Johan Cruyff: Ajax – Feyenoord
Um dos melhores jogadores de sempre fez história no Ajax de Amesterdão e no Barcelona. Regressou à Holanda, onde jogou 2 épocas ao serviço do Ajax, e, por hesitação da direcção do clube, decidiu virar-lhe as costas e assinar pelo Feyenoord de Roterdão. Nessa mesma época, terminou a sua careira como jogador, vencendo o título de campeão holandês e a taça KNVB. Algo que jamais será esquecido pelos adeptos do Ajax.
Manuel Neuer: Schalke 04 – Bayern Munich
O jovem guarda-redes titular da baliza alemã é também o protagonista de uma transferência polémica. Conhecido adepto e jogador da equipa de Gelsenkirchen, em 2011, trocou a Die Knappen pela Die Roten de Munique. Esta troca foi marcante, porque o guarda-redes jurou que jamais trocaria o Schalke 04. Por esta traição, foi proibido de beijar o emblema do clube bávaro, algo que até hoje o jogador respeita.
Mo Johnston: Celtic – Rangers
Esta transferência é parte da história do futebol escocês. Mo Johnston foi o avançado do Celtic de Glasgow, que, depois de se transferir para o Nantes de França, onde jogou 2 épocas, regressou a casa. Um regresso bastante aplaudido pelos adeptos, após ter declarado que “nunca jogaria por nenhuma outra equipa nas Ilhas Britânicas, para além do Celtic”. Em 1990, acabou por assinar pelo Rangers de Glasgow. Isto enfureceu tanto os adeptos do Celtic, como os dos Rangers, que se recusaram a celebrar os golos marcados por Mo.

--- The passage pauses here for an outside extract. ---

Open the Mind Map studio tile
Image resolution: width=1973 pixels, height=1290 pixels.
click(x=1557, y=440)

Romário: Flamengo – Fluminense – Vasco
O baixinho que espalhou magia pelos campos, conta com um histórico de traições impressionante. Começou a sua carreira no Vasco da Gama do Rio de Janeiro, onde brilhou nos palcos europeus, com as camisolas do PSV de Eindhoven e do Barça. Regressou ao Brasil, assinando pelo Flamengo, intercalou essa passagem com uma representação pelo Valência de Espanha, regressando ao Mengão. Em 2000, “retorna a casa” e joga 3 épocas pelo Vasco e, na 4ª época, assina pelo Fluminense, uma relação de 3 épocas intercalada por uma no Al-Sad do Qatar. De regresso ao Brasil, volta a assinar pelo Vascão, onde joga duas temporadas. Nas duas épocas seguintes, o génio da grande área joga nos Estados Unidos da América e na Austrália. Em 2007, volta ao Vasco e, quando todos pensavam que terminaria a carreira no seu clube do coração, Romário volta a surpreender todos ao juntar-se ao América do Rio de janeiro, o clube de coração do seu pai. Romário e as suas transferências são, portanto, a verdadeira traição estadual.

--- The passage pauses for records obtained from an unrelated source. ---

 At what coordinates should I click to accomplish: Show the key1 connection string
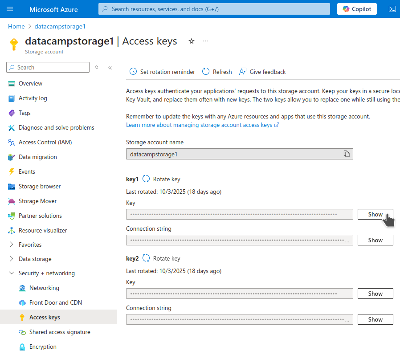pos(375,240)
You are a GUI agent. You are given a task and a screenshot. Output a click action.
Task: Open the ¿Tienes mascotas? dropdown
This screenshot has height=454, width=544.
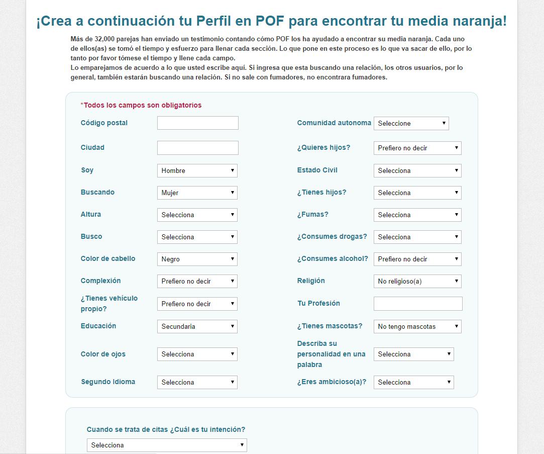(x=416, y=326)
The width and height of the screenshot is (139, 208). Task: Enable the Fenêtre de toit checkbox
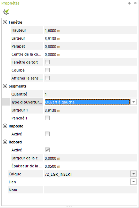tap(47, 62)
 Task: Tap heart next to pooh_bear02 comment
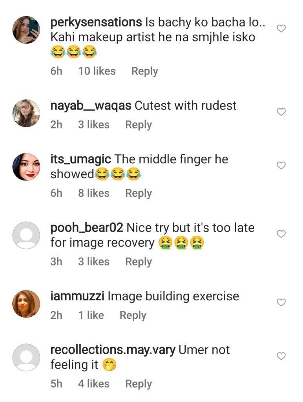point(281,234)
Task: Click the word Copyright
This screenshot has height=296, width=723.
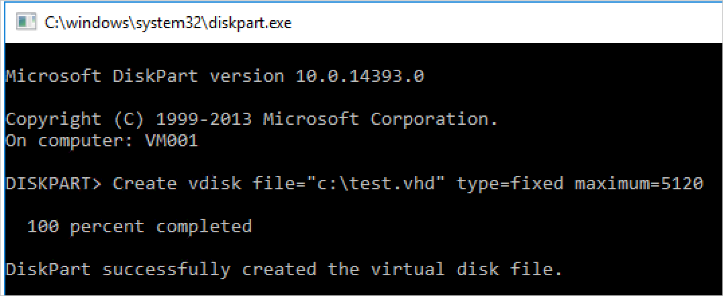Action: [x=54, y=119]
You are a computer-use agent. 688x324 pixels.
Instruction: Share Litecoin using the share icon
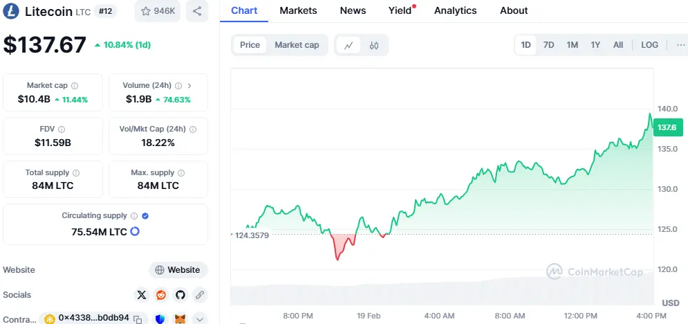[x=197, y=11]
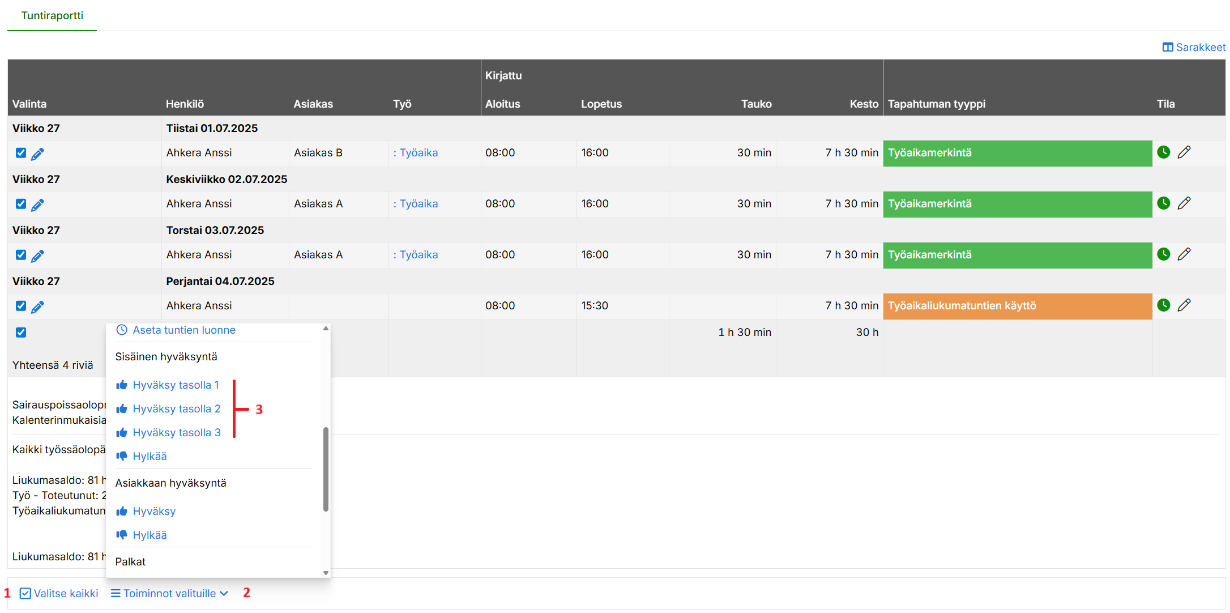Click the Sarakkeet columns icon
The height and width of the screenshot is (613, 1230).
(x=1167, y=48)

Sol Campbell: Tottenham – Arsenal
Um dos grandes defesas da premier league, Sol Campbell, um produto da formação dos Spurs, trocou White Hart Lane por Highbury, quando assinou pelo rival londrino Arsenal, em 2001. Os adeptos Spurs tentaram demover o capitão e pediram que ficasse, mas foi infrutífero, Campbell passou a ser Gunner.

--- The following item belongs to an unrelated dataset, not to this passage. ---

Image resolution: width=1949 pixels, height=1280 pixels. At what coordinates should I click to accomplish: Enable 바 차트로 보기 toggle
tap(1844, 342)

Kranjar: Dínamo de Zagreb – Hadjuk Split
Niko Kranjar um dotado médio croata, foi o mais jovem capitão do Dinamo de Zagreb, clube onde o seu pai jogou, até que, em 2004, todos julgavam que o jovem embarcaria numa aventura por outro campeonato. A desilusão e a fúria instalaram-se, quando foi anunciado que o jogador tinha-se transferido para o Split, onde jogou duas épocas, vencendo o campeonato na sua primeira época. No ano em que o Dinamo de Zagreb venceu o título, os adeptos não esqueceram Kranjar e, nos festejos nas ruas de Zagreb, os cânticos dirigiram-se ao jogador que tinha ganho uns quilos extra.
As transferências de jogadores vão fazendo as delícias de milhões e alimentando as paixões dos amantes do futebol. Histórias como estas irão certamente continuar a acontecer e a marcar a história do futebol.